The strange, slow demise of Cordelia Chase

Perhaps most promising of all for fans who have kept up with the allegations that have piled up against original series creator Joss Whedon in recent years, Whedon's name is nowhere to be found on the project. Instead, Benson co-wrote the new show with Christopher Golden, who's penned over a dozen Buffy-related books over the years. While it's too soon to tell how the new series will stack up to the original, there's one important thing that it's likely to deliver: justice for Charisma Carpenter's Cordelia. The actress said so herself in a Twitter thread following the show's announcement:

For fans of Carpenter and her preppy mean-girl-turned-heroine Cordelia Chase, a story that centers and respects her character is a huge deal. Charisma was famously written off the "Buffy the Vampire Slayer" spinoff series "Angel" in season 4, and while the details of the behind-the-scenes drama that led to her exit from the show (she also returned for one episode of season 5) wouldn't come to light until years later, anyone watching "Angel" could see that Cordelia was being treated differently than other characters. The fan-favorite member of Angel Investigations was sidelined and diminished in increasingly odd ways throughout the show's run, getting trapped in a higher plane, losing her memory, becoming pregnant (by Angel's recently-a-baby son!) while possessed, and ultimately falling into a coma she never woke up from.

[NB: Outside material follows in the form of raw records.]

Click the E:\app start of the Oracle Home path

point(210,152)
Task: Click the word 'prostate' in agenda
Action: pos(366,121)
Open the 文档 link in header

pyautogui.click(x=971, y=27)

Carpenter's experiences on the set of Buffy and Angel

Cordelia's final arc was disappointing, but not nearly as disappointing as the later revelation that, according to Carpenter, she had been mistreated by Whedon — especially after becoming pregnant during the show's run. Carpenter publicly alluded to behind-the-scenes issues with Whedon as far back as 2009, but in 2021, she posted a detailed statement to Twitter accusing Whedon of creating a hostile work environment, threatening to fire her, calling her fat during her pregnancy, calling a retaliatory 1am shoot during which she experienced false labor, pitting cast and crew members against one another, and "berating" her over a religious tattoo. 

"Joss intentionally refused multiple calls from my agents making it impossible to connect with him to tell him the news that I was pregnant," Carpenter wrote. She says that once he did find out, he called a closed-door meeting where he "asked me if I was 'going to keep it' and manipulatively weaponized my womanhood and faith against me. He proceeded to attack my character, mock my religious beliefs, accuse me of sabotaging the show, and then unceremoniously fired me the following season once I gave birth."

As horrifying as these claims are, they're far from the only workplace misconduct allegations Whedon has faced. Carpenter initially spoke up in solidarity with Ray Fisher, who spoke out about his alleged mistreatment by Whedon on the set of "Justice League." Other "Buffy" co-stars and crew members also shared negative experiences with Whedon, with Michelle Trachtenberg saying via Instagram that a rule was put in place so the then-teenaged actor wouldn't be alone in the same room with him. 

Buffy multiverse, here we come!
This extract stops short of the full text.